# first pic with 50mm f1.8



## PropellerHead (Jan 3, 2002)

Not a great one due to camera shake, but I *like* the natural light. This will be a fun lens to play with. As others have said- for ~$105 (buydig.com), it's a pretty inexpensive little portrait lens.


----------



## hts (Dec 19, 2001)

a little underexposed perhaps?


----------



## PropellerHead (Jan 3, 2002)

goodkarma said:


> a little underexposed perhaps?


You've already got a more discerning eye than me. I wasn't looking beyond the lens' ability to catch natural light.


----------



## Clarke (Oct 21, 2002)

The Elizabethan "We are not amused" look. Yet another great pose from your adorable little girl.:thumbup:


----------



## Boile (Jul 5, 2005)

goodkarma said:


> a little underexposed perhaps?


easily fixable
but is that thing on her dress, lens or on your sensor?


----------



## PropellerHead (Jan 3, 2002)

Boile said:


> easily fixable
> but is that thing on her dress, lens or on your sensor?
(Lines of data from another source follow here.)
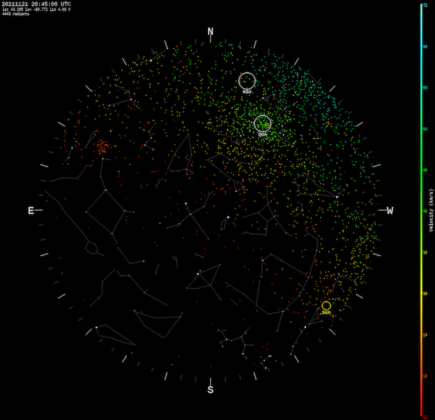Click the NSU radiant circle
Image resolution: width=435 pixels, height=420 pixels.
click(x=247, y=81)
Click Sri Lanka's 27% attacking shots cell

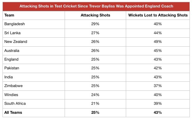[95, 33]
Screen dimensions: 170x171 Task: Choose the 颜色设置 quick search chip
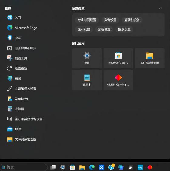pos(104,29)
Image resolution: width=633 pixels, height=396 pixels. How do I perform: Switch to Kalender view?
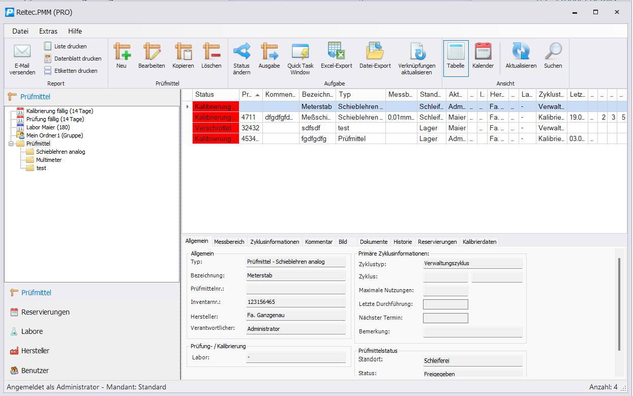point(483,51)

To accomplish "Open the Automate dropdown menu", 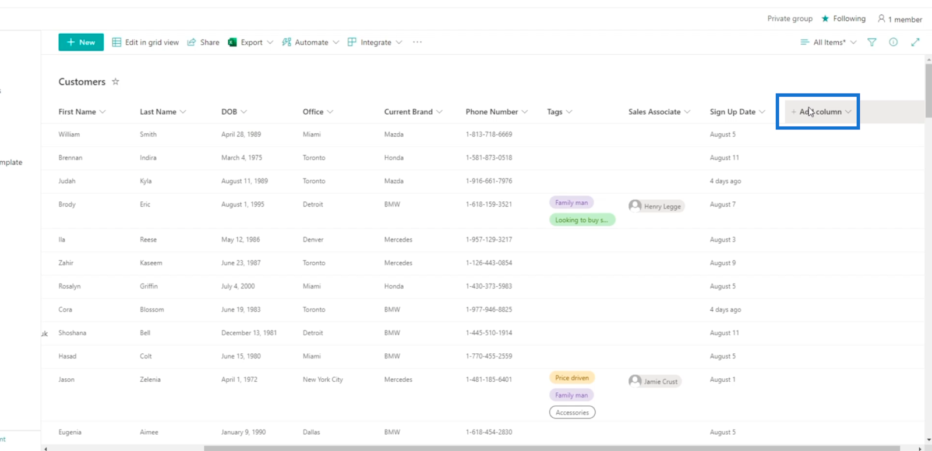I will pyautogui.click(x=310, y=42).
Wow- that *is* better! Thing? I don't see it?


----------



## PropellerHead (Jan 3, 2002)

Clarke said:


> The Elizabethan "We are not amused" look.


:rofl: That's actually a response to her mother's rhetorical question whether or not she could play with the rubber stamp toy in her halloween dress. But you saw exactly what my family saw when I showed them the pic.


----------



## Test_Engineer (Sep 11, 2004)

Build a "better bounce card" and use your flash with that lens. It works VERY WELL.
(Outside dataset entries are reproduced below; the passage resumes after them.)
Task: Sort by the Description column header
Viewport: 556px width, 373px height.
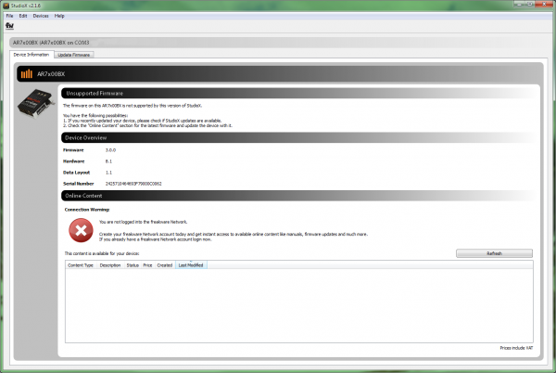Action: point(110,265)
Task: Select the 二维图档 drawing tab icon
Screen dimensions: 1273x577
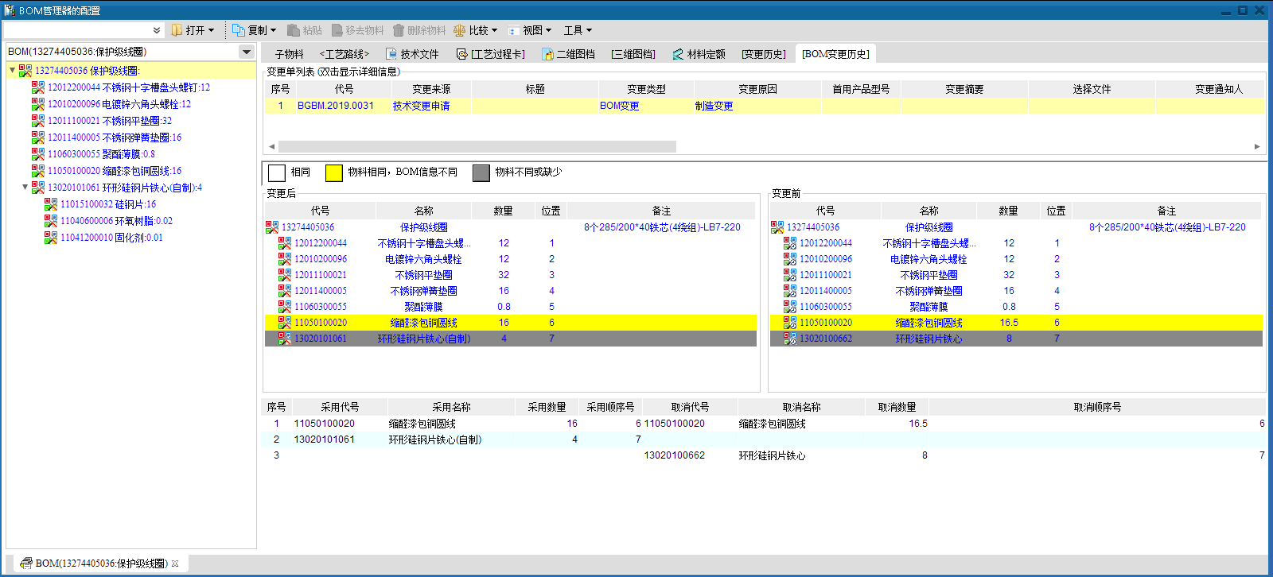Action: pyautogui.click(x=547, y=54)

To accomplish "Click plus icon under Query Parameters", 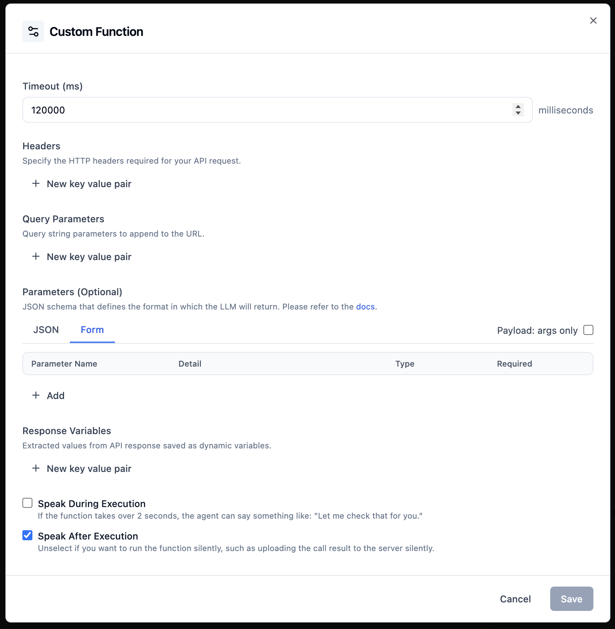I will 36,257.
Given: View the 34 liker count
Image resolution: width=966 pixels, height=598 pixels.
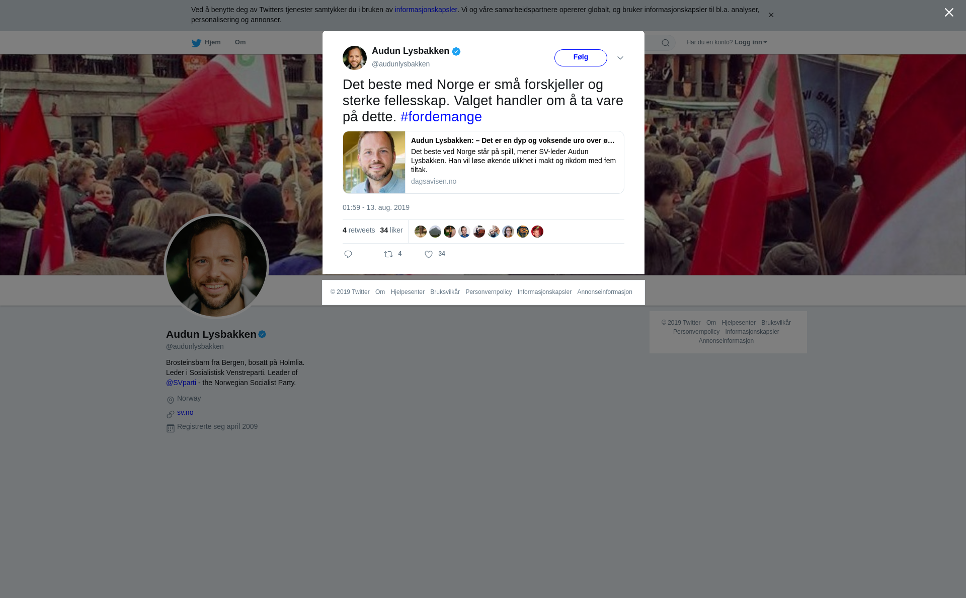Looking at the screenshot, I should pos(391,230).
If you got questions... you know where to find me.


----------



## PropellerHead (Jan 3, 2002)

Test_Engineer said:


> If you got questions... you know where to find me.
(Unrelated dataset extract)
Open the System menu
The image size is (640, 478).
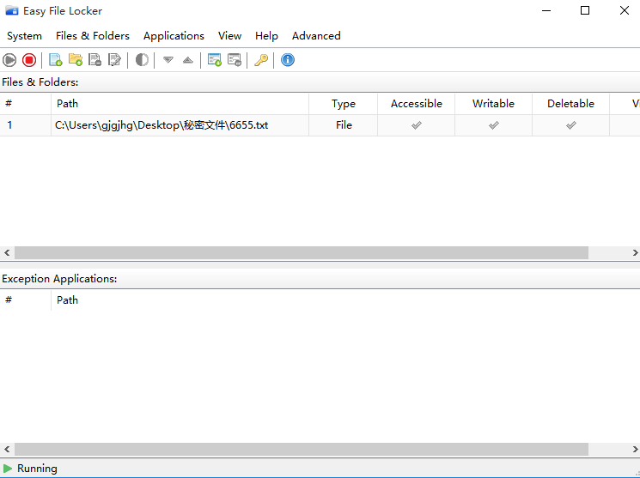pyautogui.click(x=24, y=36)
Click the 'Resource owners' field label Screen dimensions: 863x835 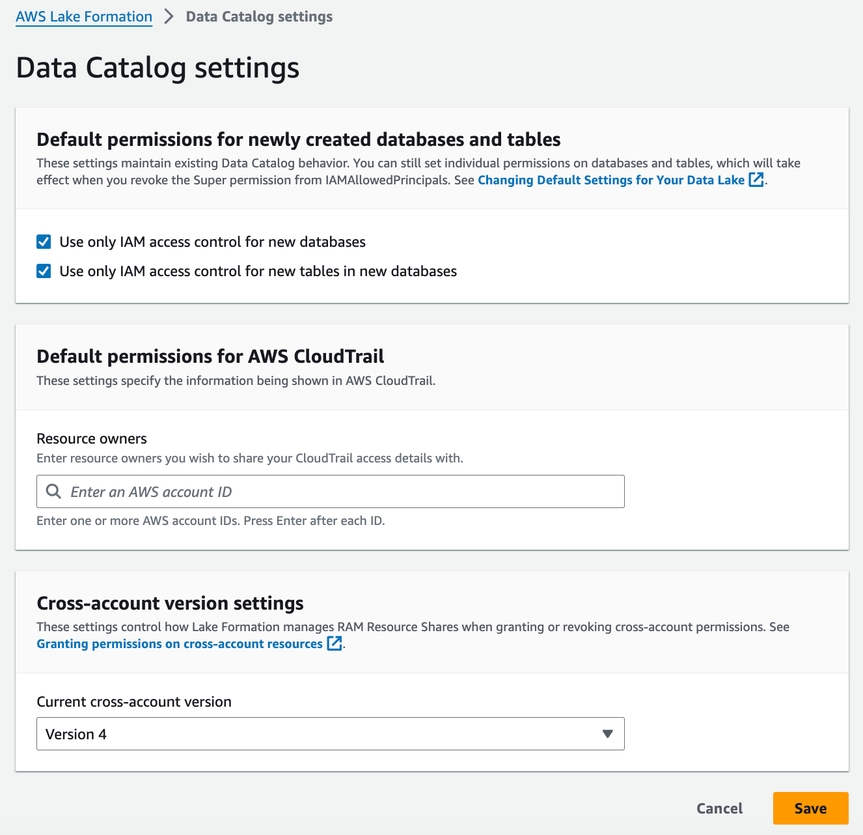click(x=92, y=438)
Bounce card? Hell, I want to order 4,000 pink rubber bands! She'd love 'em!


----------



## obmd1 (Jan 17, 2005)

oooh... I think I found me a Hannukah gift.... 100 bucks, you say? great shot... but I think she makes it easy. 

:thumbup:


----------



## Boile (Jul 5, 2005)

PropellerHead said:


> Wow- that *is* better! Thing? I don't see it?


Never mind.
I posted that from bed, half asleep and without my contacts on.
I see now that it's part of her dress. At the bottom of the pic.


----------



## Test_Engineer (Sep 11, 2004)

PropellerHead said:


> Bounce card? Hell, I want to order 4,000 pink rubber bands! She'd love 'em!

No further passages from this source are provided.